Akıl ve düşünce, insanı iyiye, doğruya ve güzele götüren iki önemli değerdir. ‘Toplumsal hayatımızda aklı egemen kılmalıyız’.
‘Yüce Allah’ın Kuran’ı göndermekteki bir amacı da, insana aklını kullanmasını öğretmektir. Aklını kullanmamak, işleyişine engel olmak, hareketsiz bırakmak ona zincir vurmak demektir. Bunları akla yapmak aynı zamanda bilimsel bir ahlaksızlıktır.’

İNSANLAR bilgi öğreniyorlar ama bilimsel ahlakı bilmiyorlar; biliyorlarsa da dikkat etmiyorlar. Bilgiyi elde etmek kadar, onun ahlaki sınırlarına dikkat etmek de önemlidir.
Bilimsel ahlakın olmazsa olmazını “aklı” kullanmak teşkil etmektedir. Onun için birinci değer olarak aklı alıyoruz.

1- Akıl
Kuran ahlakının merkezinde eksen, merkezi değer akıldır. Aklı çalıştırmak, bilim ahlakının temelini oluştururken, onu kullanmamak da bilimsel ahlaksızlığa sebep olmaktadır.
“Allah, akıllarını kullanmayanları murdar kılar.” (Yunus, 100). Ayet toplumsal akıldan bahsetmektedir. Aklını kullanmamak, onun işleyişine engel olmak, onu hareketsiz bırakmak, ona zincir vurmak demektir.
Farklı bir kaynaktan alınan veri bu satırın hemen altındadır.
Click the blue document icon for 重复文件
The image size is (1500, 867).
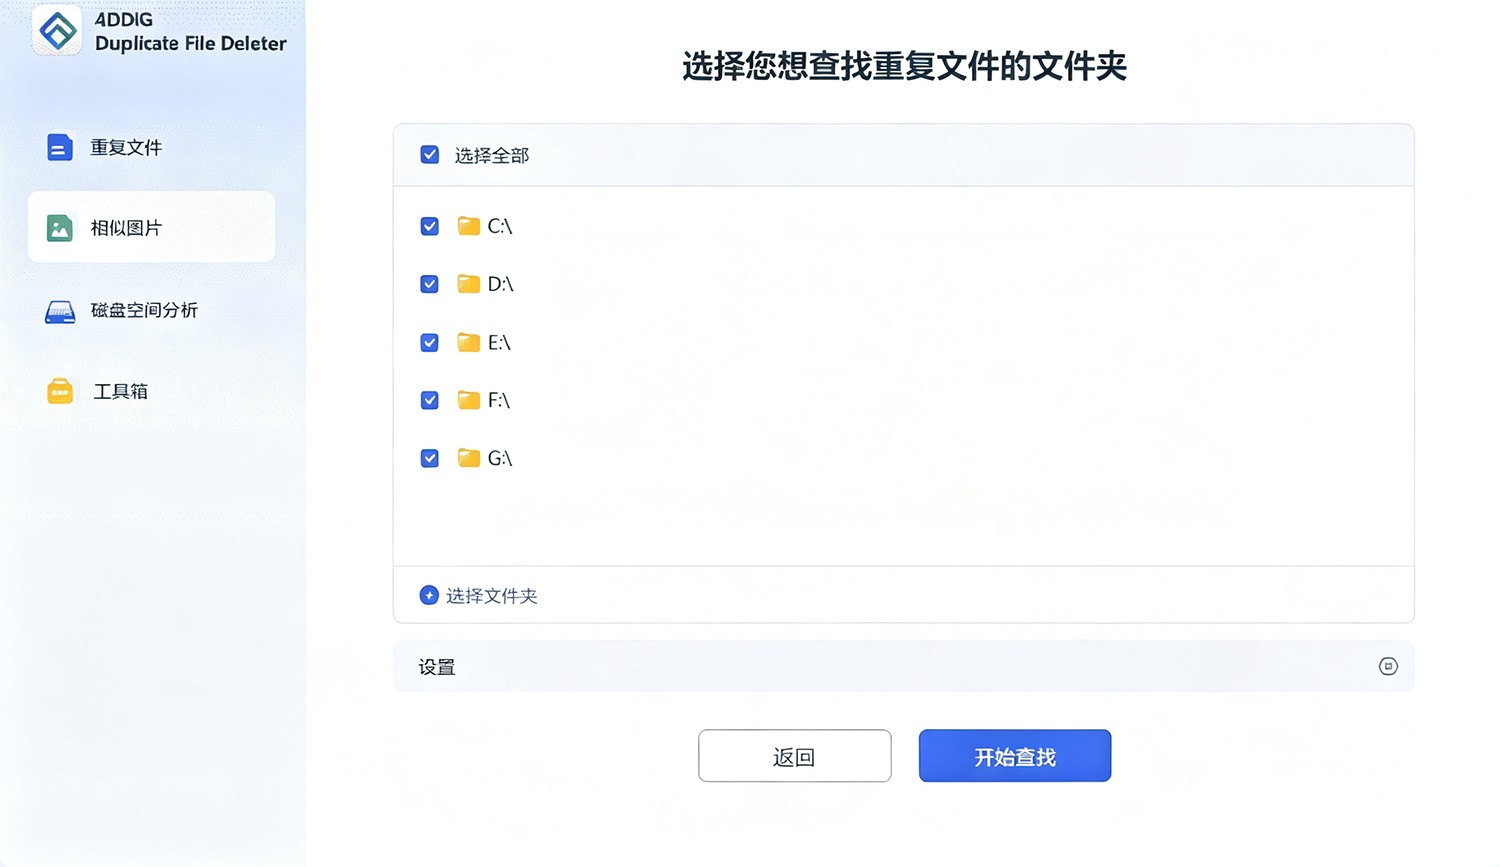click(x=60, y=147)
Bunları akla yapmak bilimsel ahlaksızlıktır.

Aklın faaliyetlerinden biri de bilgiyi tanımak, onun doğruluğunu keşfetmek, arzulardan sıyrılıp o bilgiyi takip etmektir (Yunus, 16). Akıl bilgileri koklar, hangisinin doğru olduğunu hemen anlar ve onu insanın zihnine gıda olarak sunar. Akıl, sunulan bir yığın bilginin içinden hangisinin zehirli olup olmadığını anlar, ona göre bilgi yığınına muamelede bulunur. Zehir saçan, insanı alçaltan, yanlış ve hurafe bilgileri zihnin dışında bırakır. Aklın bu faaliyetini de engellemek bilimsel ahlaksızlıktır.

Bilim açısından aklın başka bir görevi de manevi işitme organı olan kulakları açıp dinlemelerini sağlamaktır. “İçlerinde sana kulak verenler de vardır. Peki hele bir de akıllarını kullanmıyorlarsa, sağırlara sen mi işittireceksin?” (Yunus, 42). Aklın faaliyetini, işleyişini durduranlar doğru bilgiye kapalı hale gelmektedirler. Oysa ki, Yüce Allah’ın Kuran’ı göndermekteki bir amacı da insana aklını kullanmasını öğretmektir (Yusuf, 2). Bilimsel ahlakın temeli, aklını kullanmaktır.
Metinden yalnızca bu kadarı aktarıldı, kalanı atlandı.